■ **EXERCISE OBJECTIVE**:
Copying task for the records below: reproduce each one exactly and drop the pictures.
─── DATA FOR THE TASK
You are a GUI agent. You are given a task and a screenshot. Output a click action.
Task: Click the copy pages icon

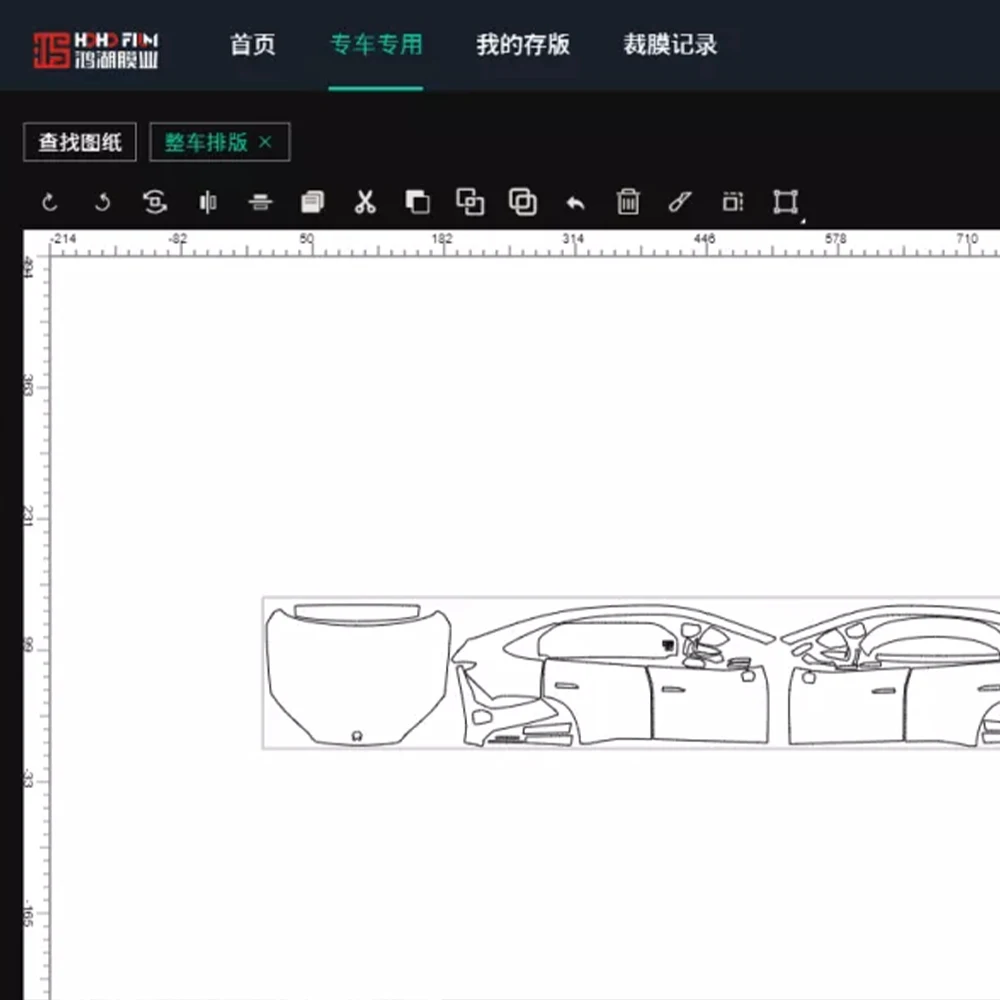point(312,203)
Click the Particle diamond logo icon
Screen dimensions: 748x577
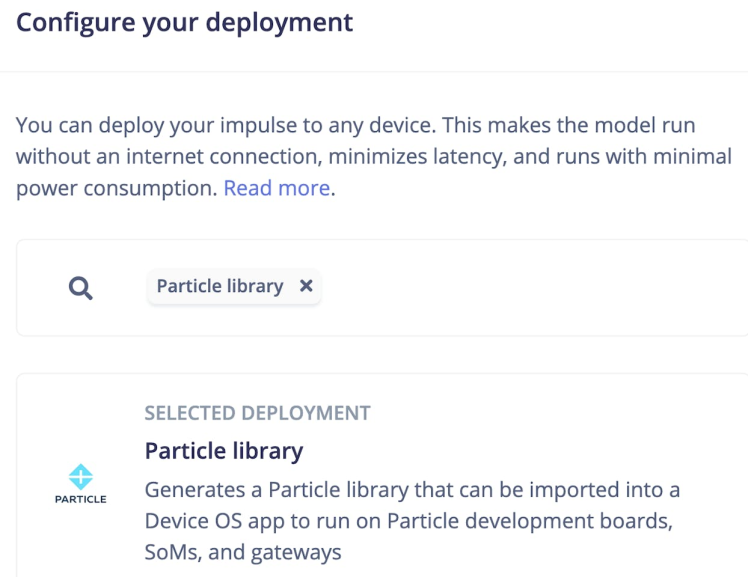(81, 476)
──────
■ **ANSWER AREA**:
You are a GUI agent. You are given a task and a screenshot. Output a click action.
Task: Click the copy pages icon

point(312,203)
Click the Particle diamond logo icon
Screen dimensions: 748x577
(81, 476)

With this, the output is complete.